ROCm/ROCm-docker

Versioned Docker-Container

psychocoderHPC opened this issue · 5 comments

Please provide docker recipes where it is possible to select a ROCm version.
We try to integrate ROCm tests in of our projects PIConGPU, alpaka and cupla.
Currently, the recipes using e.g. for ubuntu apt repositories from AMD. The problem is that AMD is not providing the possibility to install an old version of ROCm via apt. apt is always shipping the last release.
If we only integrate the last release of ROCm into our CI it could be that AMD is updating the contains and on pull request in our projects is checked with one ROCm version and the other with a different version.
It could be possible that therefore CI tests failed where no HIP/ROCm code in our projects is touched because of a hidden version update of ROCm containers.

Short: Please provide docker recipes for each ROCm release that can be used even if there is a new ROCm release.

IMO there should be additional docker recipes available that build the full stack from source instead of pulling pre-build binaries.

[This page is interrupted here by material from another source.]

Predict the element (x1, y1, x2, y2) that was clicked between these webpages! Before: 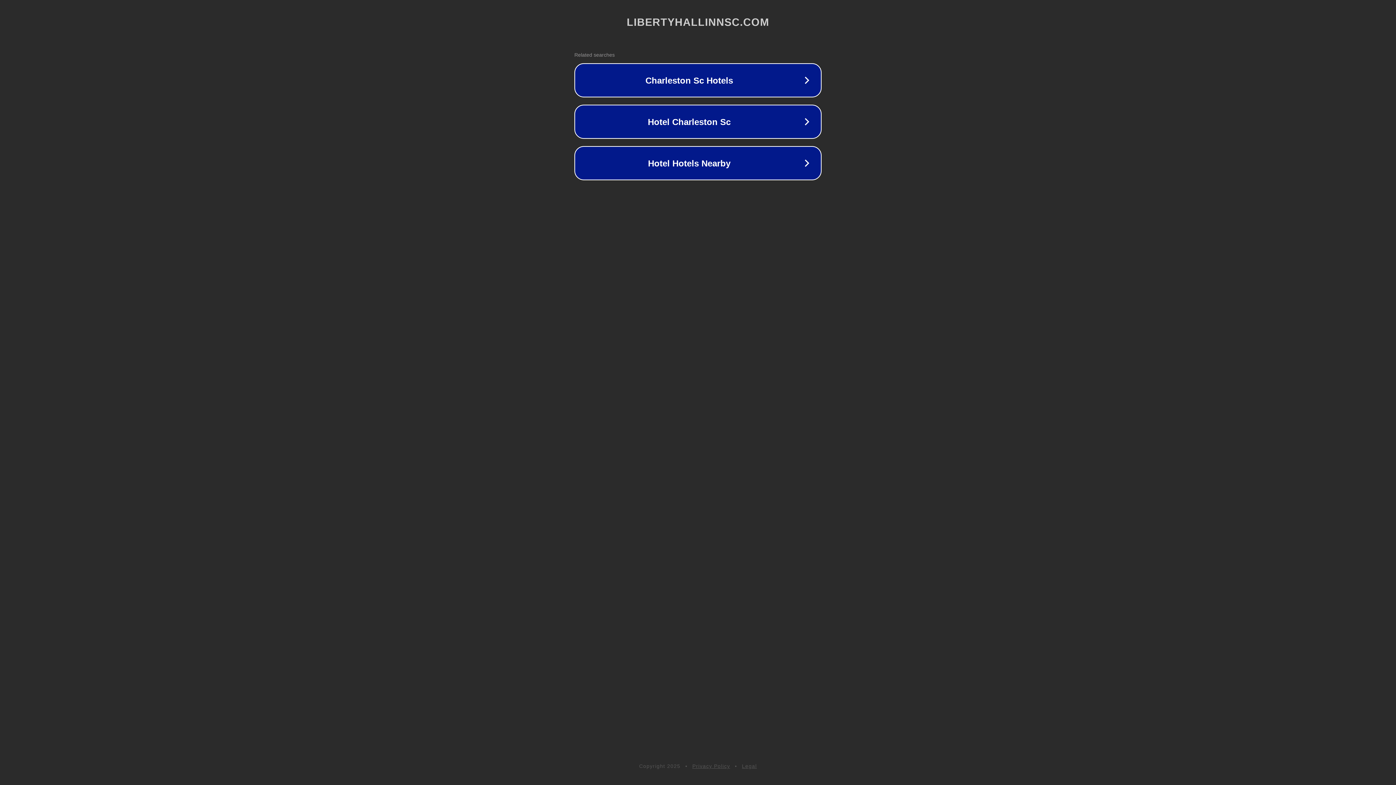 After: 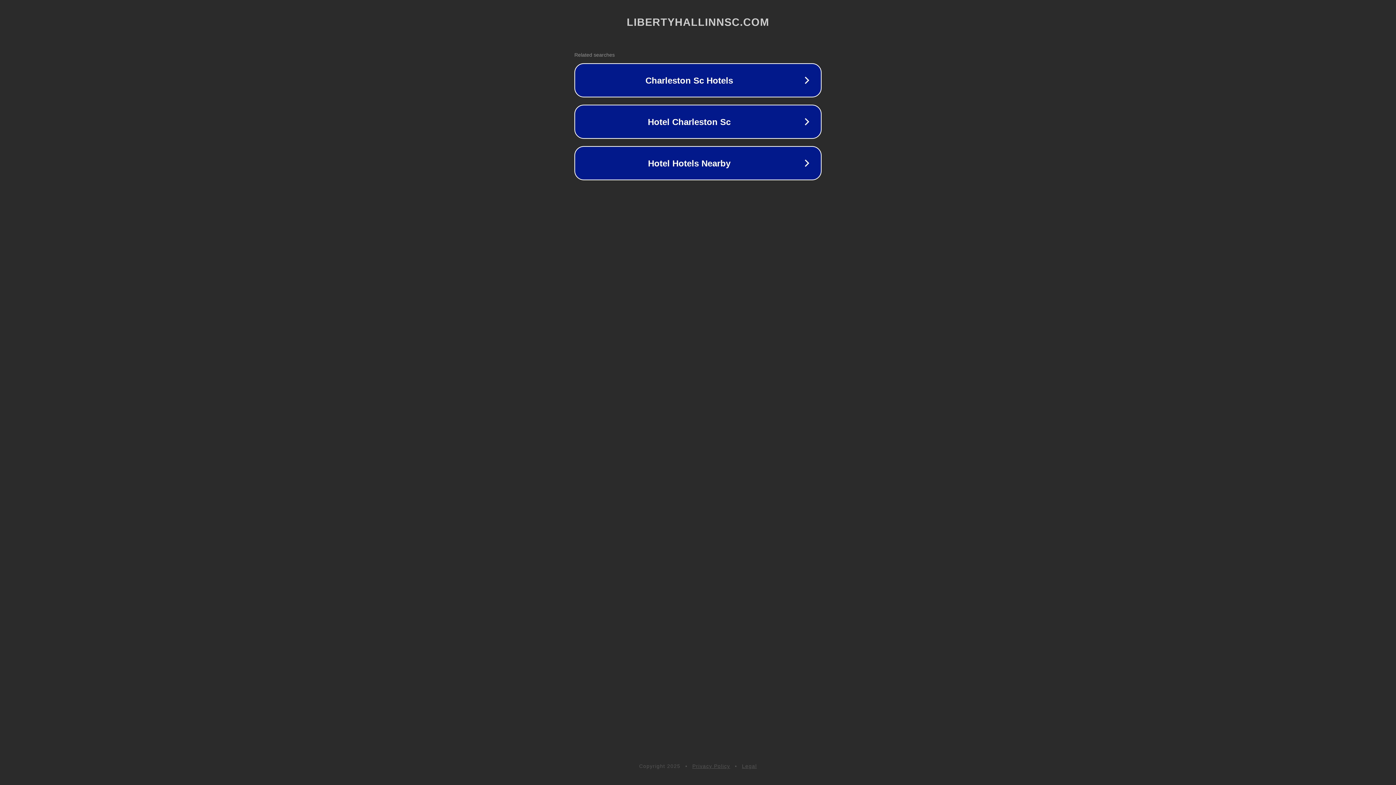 Action: bbox: (692, 763, 730, 769) label: Privacy Policy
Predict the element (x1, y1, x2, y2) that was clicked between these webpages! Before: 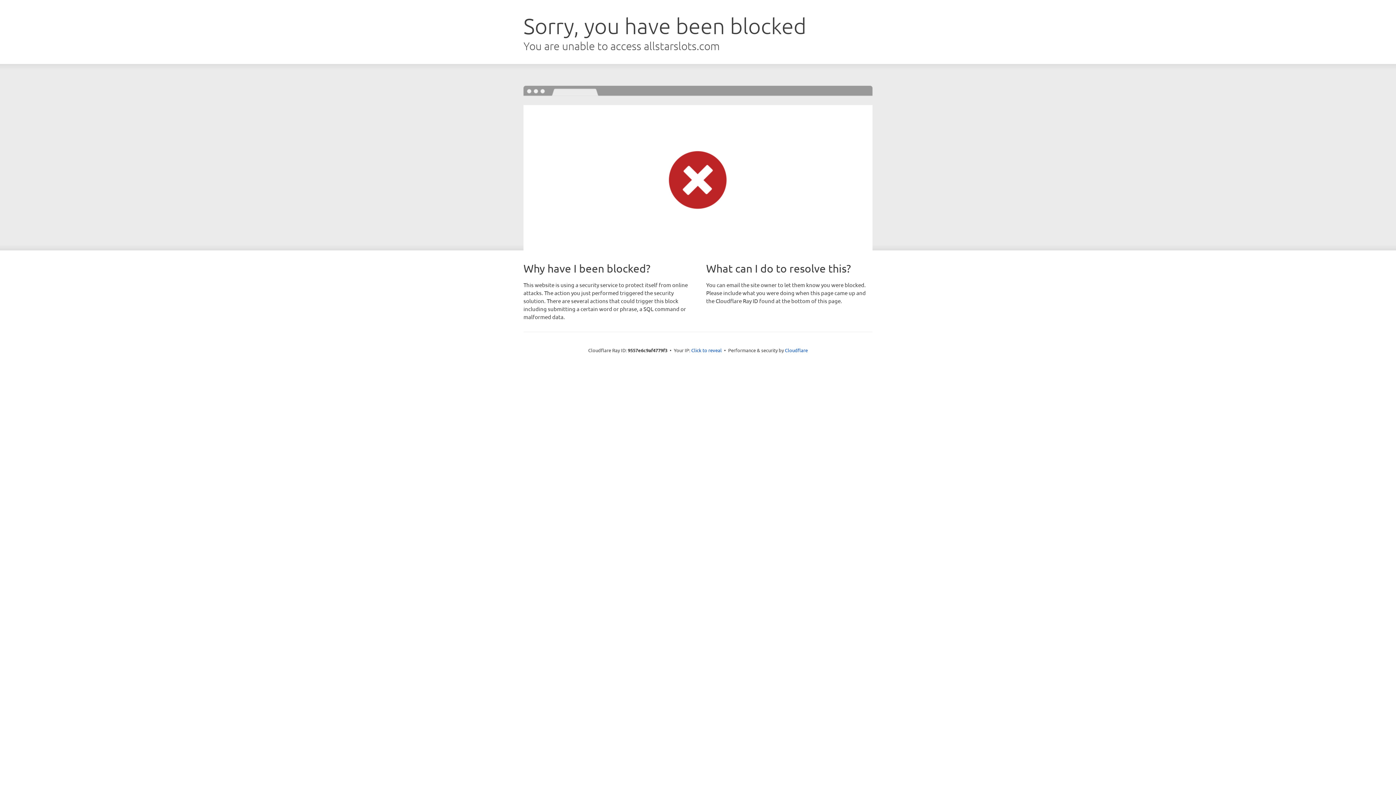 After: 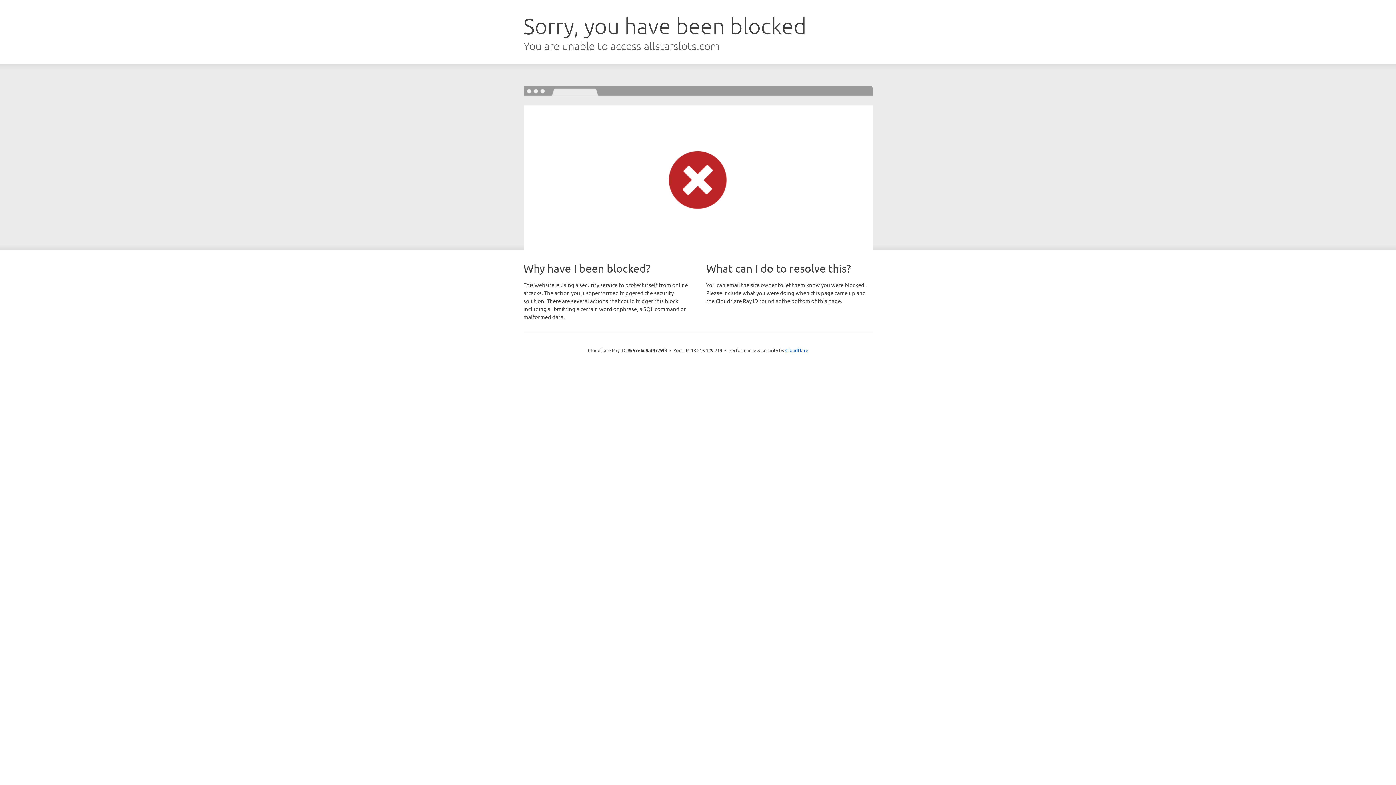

It is possible to select a specific ROCm version by using the URL corresponding to that release from the repo. For Ubuntu, the available releases are listed here: http://repo.radeon.com/rocm/apt/

A user may choose to "lock" the ROCm release installed on their system, or in Docker by using one of these URLs in place of the main repo when setting sources during installation, e.g.:

wget -q -O - https://repo.radeon.com/rocm/rocm.gpg.key | sudo apt-key add -

echo 'deb [arch=amd64] http://repo.radeon.com/rocm/apt/3.9/ xenial main' | sudo tee /etc/apt/sources.list.d/rocm.list

In my opinion, the version-tagged docker images should (probably) use the above versioned URLs to prevent versioning issues during apt upgrade, or when installing a ROCm package not included natively with the Docker image, etc.

@sunway513 -- I would consider this an enhancement to the current Docker structure, but I am less sure how the TF's / PT's of the world use Docker, and whether the above would match their expectation. What are your thoughts?

Hi @arghdos , thanks for the suggestions!
TF and PyT base docker container does point to the link to the exact ROCm release in their base Dockerfile, e.g. the latest ROCm4.0.1 docker container uses the following release link:
http://repo.radeon.com/rocm/apt/4.0.1/

And yes, it also makes sense to me to have the base dev dockerfiles hosted in this repo to point to versioned URLs. We'll try to adapt this change in the next release dockers.

I opened a pull request to update the ROCm documentation too.

Hi @psychocoderHPC , we have pushed out the ROCm4.1 docker container with links to versioned ROCm release repo below:
http://repo.radeon.com/rocm/apt/4.1/
I'm closing this issue for now, thanks a lot for your suggestions.